§ WHAT IS REQUIRED
In the material below, find the line containing "You are a GUI" and the line containing "202-643-5363 (82, 763)". Output those two lines and all lines between them exactly, without pictures.

§ DATA FOR ANALYSIS
= = = =
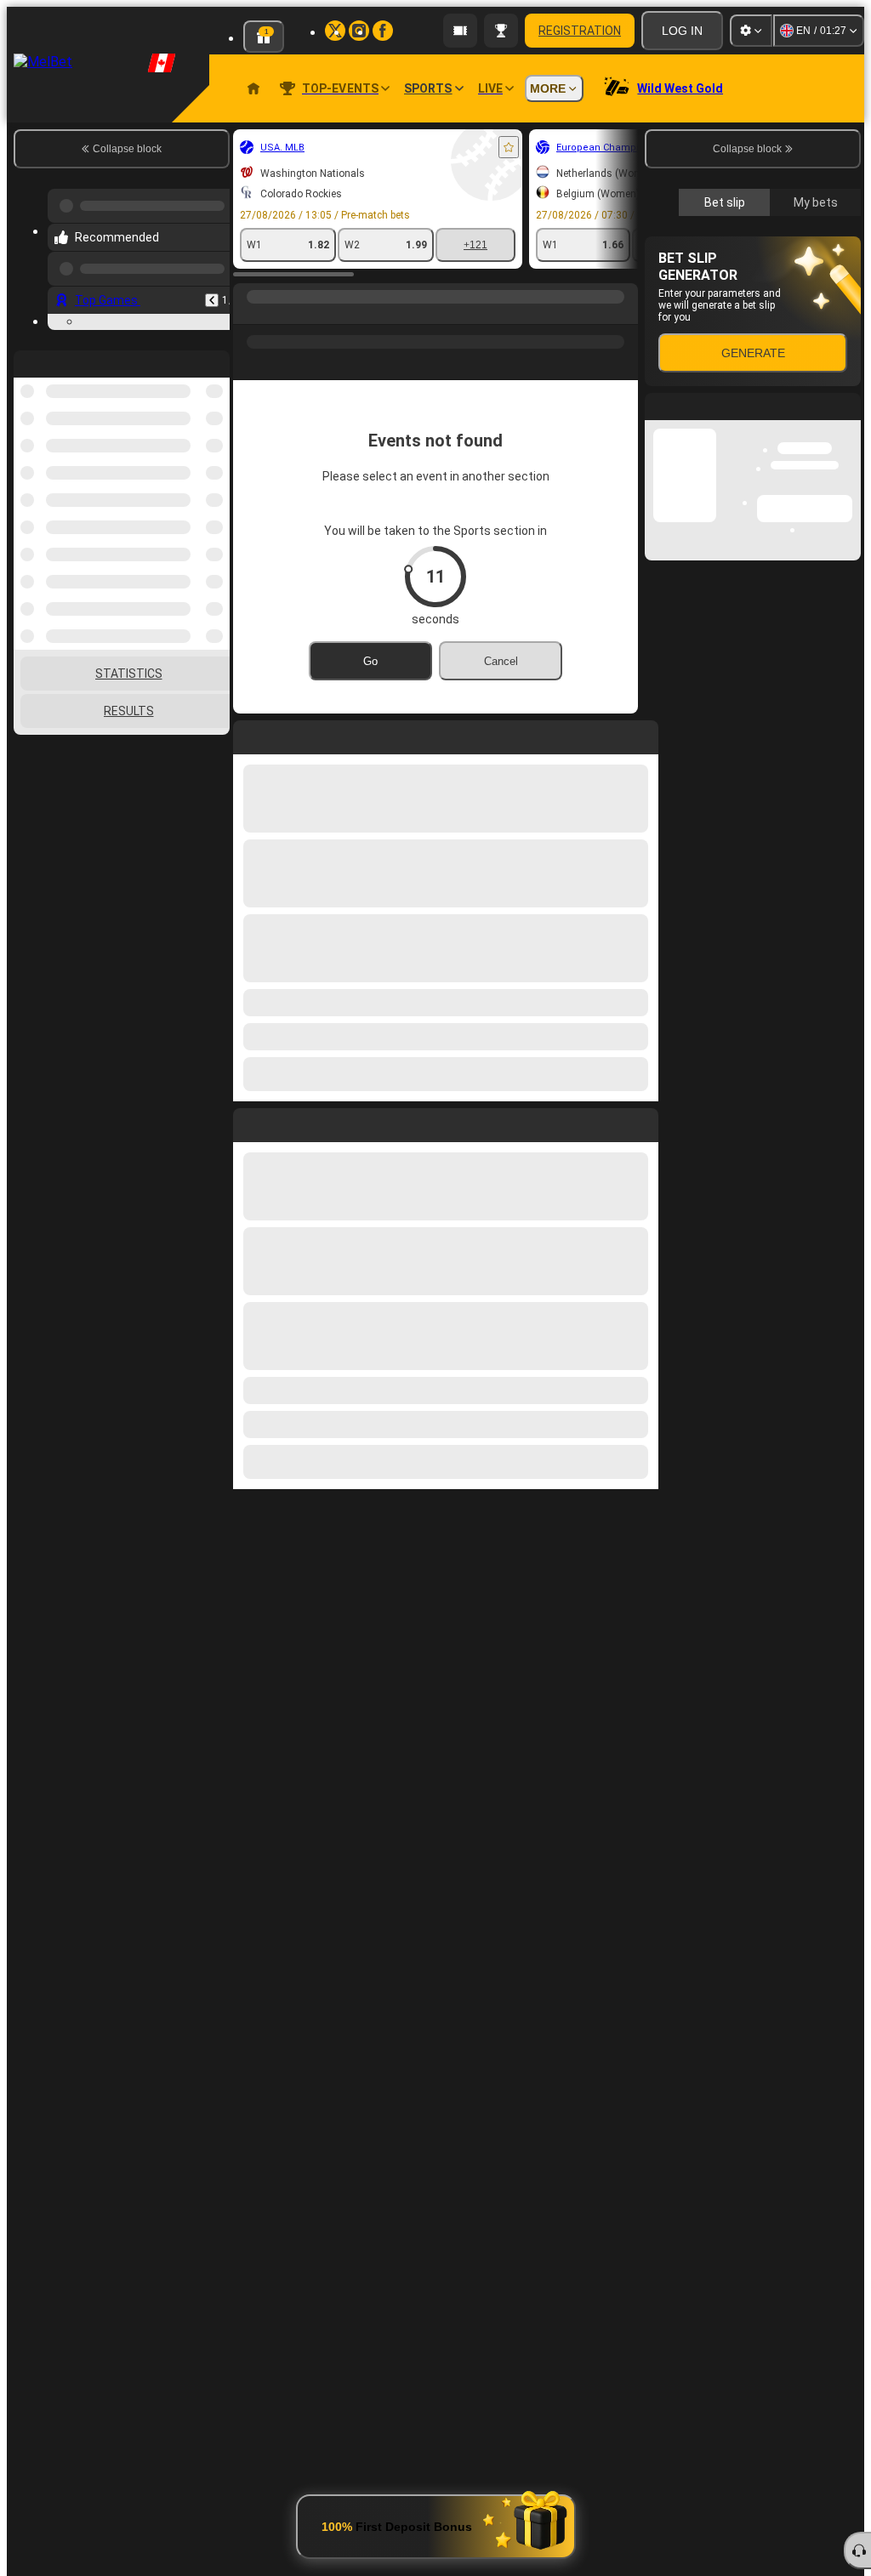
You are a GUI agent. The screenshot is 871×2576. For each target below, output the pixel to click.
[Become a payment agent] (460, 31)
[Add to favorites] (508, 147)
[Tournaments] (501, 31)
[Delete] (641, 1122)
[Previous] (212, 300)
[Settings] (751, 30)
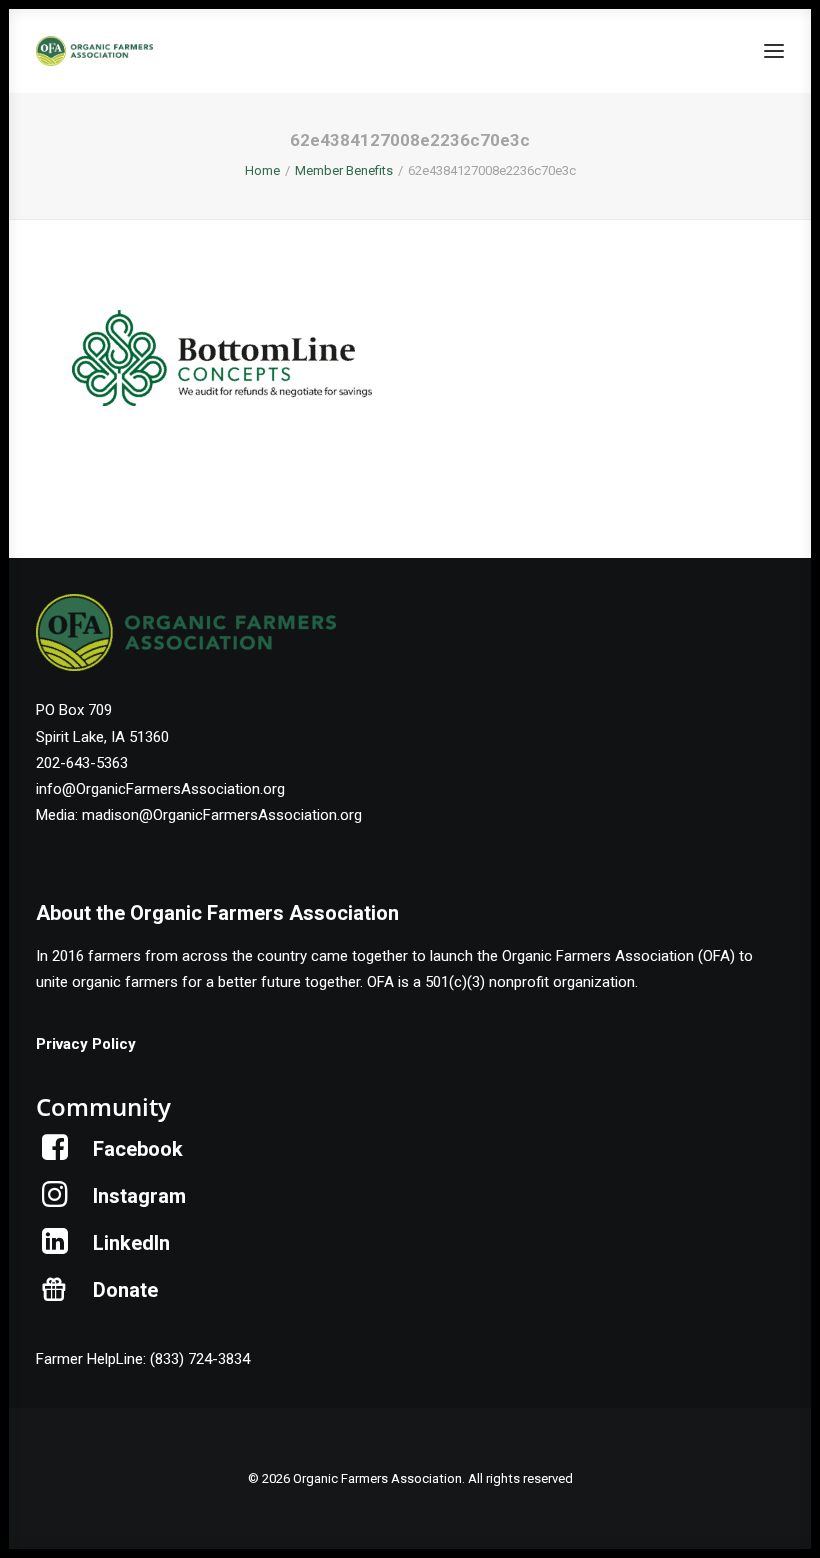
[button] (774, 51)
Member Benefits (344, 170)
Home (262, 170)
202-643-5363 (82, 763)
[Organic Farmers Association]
= = = =
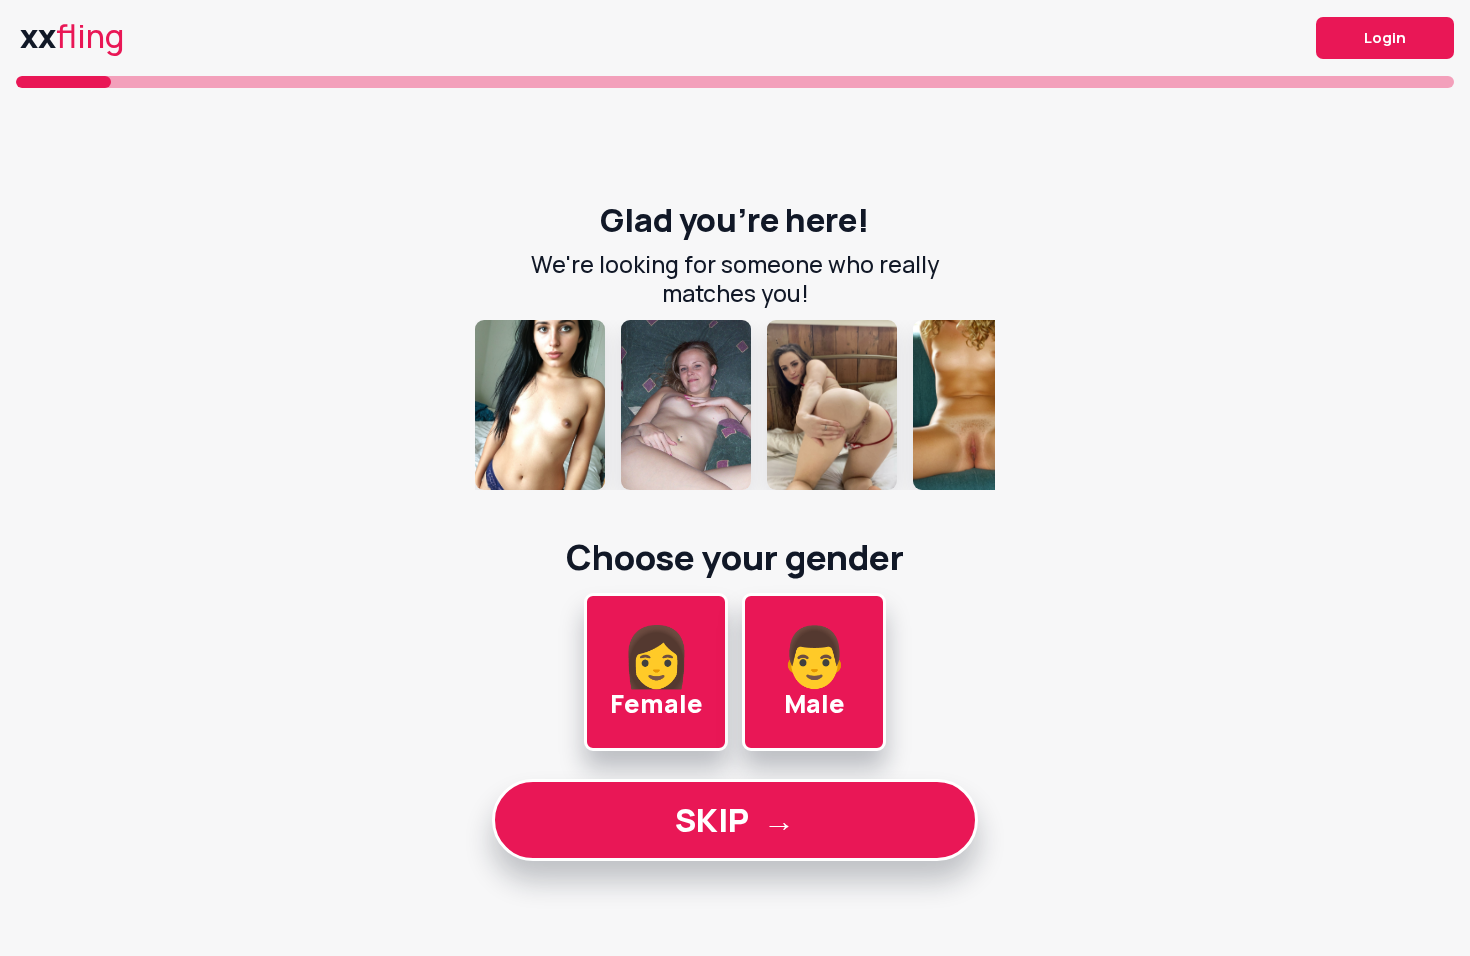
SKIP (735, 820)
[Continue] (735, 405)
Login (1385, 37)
= = = =
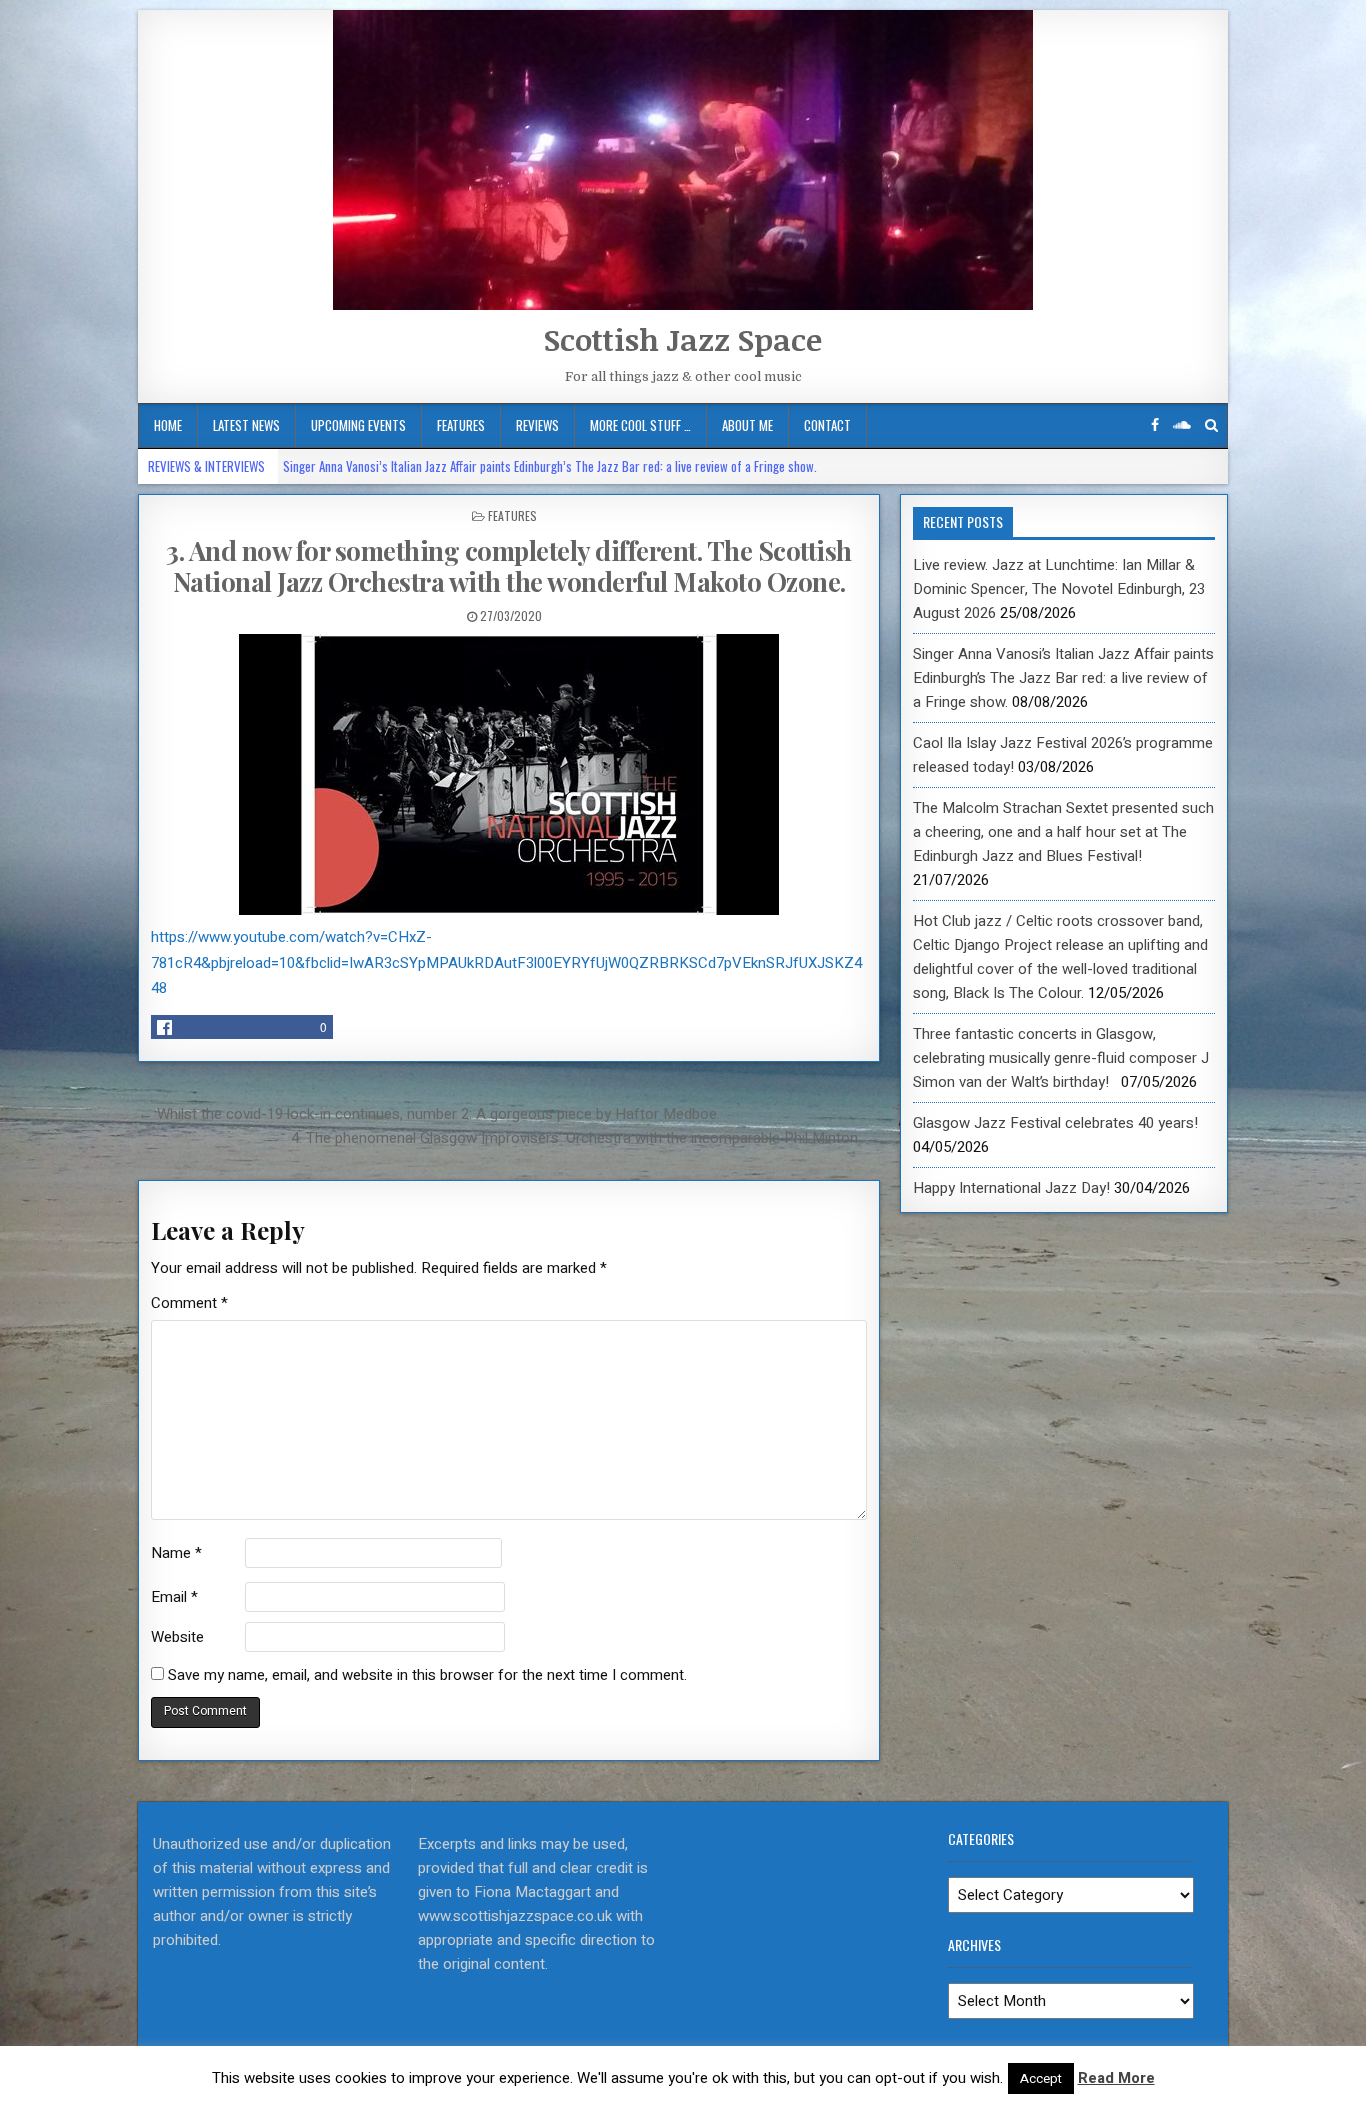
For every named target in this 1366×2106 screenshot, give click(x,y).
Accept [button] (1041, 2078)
= = = =
§ RESPONSE BOX
You are a GUI agent. The screenshot is 871×2576. For each target below, output the pixel to click.
[Become a payment agent] (460, 31)
[Add to favorites] (508, 147)
[Tournaments] (501, 31)
[Delete] (641, 1122)
[Previous] (212, 300)
[Settings] (751, 30)
[button] (774, 51)
Member Benefits (344, 170)
Home (262, 170)
202-643-5363 (82, 763)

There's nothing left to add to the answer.